Showers have always been the space I can cry, but showering with a cast on… don’t do it. Unless you’re having it taken off immediately after a shower photoshoot.

            Once the cast went on, I was immediately filled with panic and anxiety.
            My life has been tough, even during the good parts. Trauma, rape, abuse, neglect, and just about everything in between has been a part of my story at one point in time or another. Even during the good periods, I still get triggered. So I write about it, and I’m okay. I have worked my ass off to heal. I have made a career out of sharing my stories. So when times are tough, I turn to writing and working out more. Because I know what I need, I know how to cope and manage, I know how to be a good human to myself so I can be a good human to everyone.
            Even when I had no control over my life, I have had control over my body. Outside of lifting really heavy things and extreme sports, there isn’t much I can’t or haven’t been able to do. I’m in my 30s and have never not been able to do the splits. I’ve always been able to count on my body to do what I need it to do without many limitations. (I have torn my ACL, broken toes, pulled/torn muscles and ligaments, popped things in and out of their sockets, but the ballerina in me knows how to push through with that super-duper healthy mentality.) Losing my fucking right hand…. It took away the two things I have always been able to do to cope with stress: move and write.
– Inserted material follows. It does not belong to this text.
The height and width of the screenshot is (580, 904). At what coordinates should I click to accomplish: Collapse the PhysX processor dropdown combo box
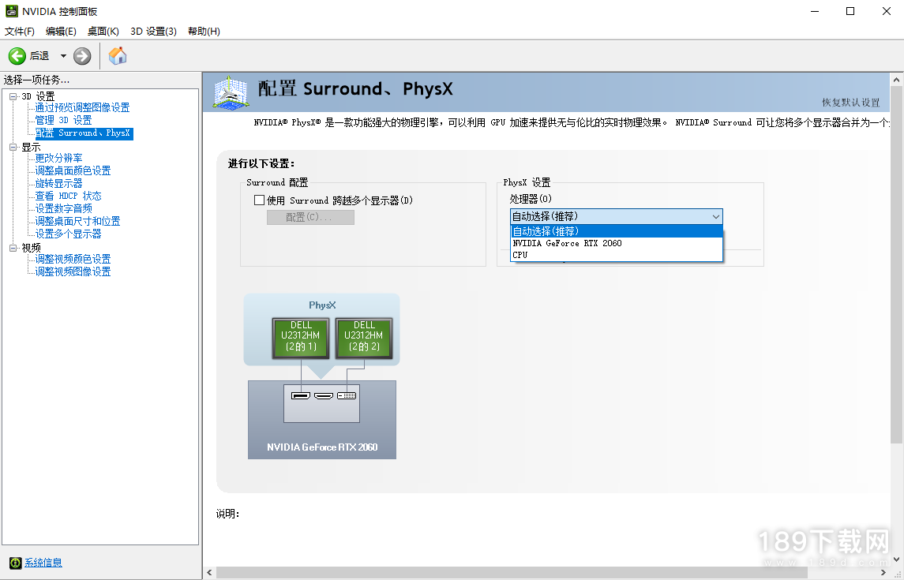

            I didn’t lose my hand’s functionality during a good period. I lost my hand and ability to cope with stress during one of the most stressful periods I’ve been dealt in about a decade. I was trapped in my head and in my house, which historically have not been safe places for me to be trapped.
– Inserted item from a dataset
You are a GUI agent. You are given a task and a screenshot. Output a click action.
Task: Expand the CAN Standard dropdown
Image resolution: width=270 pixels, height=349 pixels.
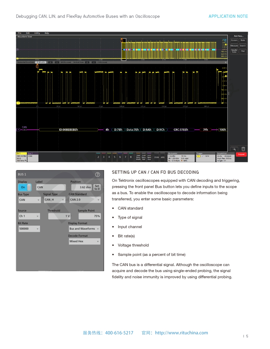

            The following story should not be replicated, but I’m a grown up and I can make my own bad decisions and then be open about it on the internet where even my closest friends will be finding out about it. Cause you can’t be mad at me now…. Love you, I’m fine, k, thanks, bye. Anyways.
            The first night I had the cast on, to put it kindly, I lost my shit. It was tight. “That’s normal,” they say. I couldn’t hold a fork. I couldn’t do anything but barely wiggle my fingers. The difference between brace and cast was huge—mentally even bigger. I started having an anxiety attack that evening, which rolled into a panic attack, which rolled into an anxiety attack, and so the cycle went until about seven in the morning. When I grabbed a pair of scissors.
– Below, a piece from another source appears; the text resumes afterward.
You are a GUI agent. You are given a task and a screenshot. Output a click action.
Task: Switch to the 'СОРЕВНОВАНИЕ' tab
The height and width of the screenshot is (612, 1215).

            Why did I do this? Well, a good portion of this was because I had never felt so limited. I needed my freedom. Immediately. It unlocked a few memories from childhood. And when I say unlocked, I knew they were there and had talked about them with two of my best friends, they know and that’s it. I don’t think I had realized the extent of how fucking abusive those stories were until I was trapped in that cast that night. What happened was not normal parenting. And the fact is, I’m not going to write about a lot of those things publicly until my parents are dead. I will let them live with their dignity. But it made the panic and anxiety attacks worse because PTSD loves to show up to the party at the worst time with a flash mob. The other reason: it wasn’t just in my head. I couldn’t feel my hand; my fingers were turning blue. All rationality had left my brain hours ago. So, I grabbed the scissors. I hacked it off. By the end, my left hand looked like I’d gone up against Muhammad Ali and won (duh). Fiberglass is a bitch, I have lesbian nails, so there was a lot of tearing and hacking and angry crying as I stabbed at this thing that felt like it was taking my life away. It was desperate and not cute and alone on the couch in the living room. Even the dogs were put away. I was raw and breaking. Being around anyone, even the dogs, would have broke me wide open. I knew, from experience, if I caved into that depth of pain, I wasn’t in a place where I would be able to pick myself up again for a good long time. And I didn’t have the luxury to break; everything and everyone was depending on me to keep going.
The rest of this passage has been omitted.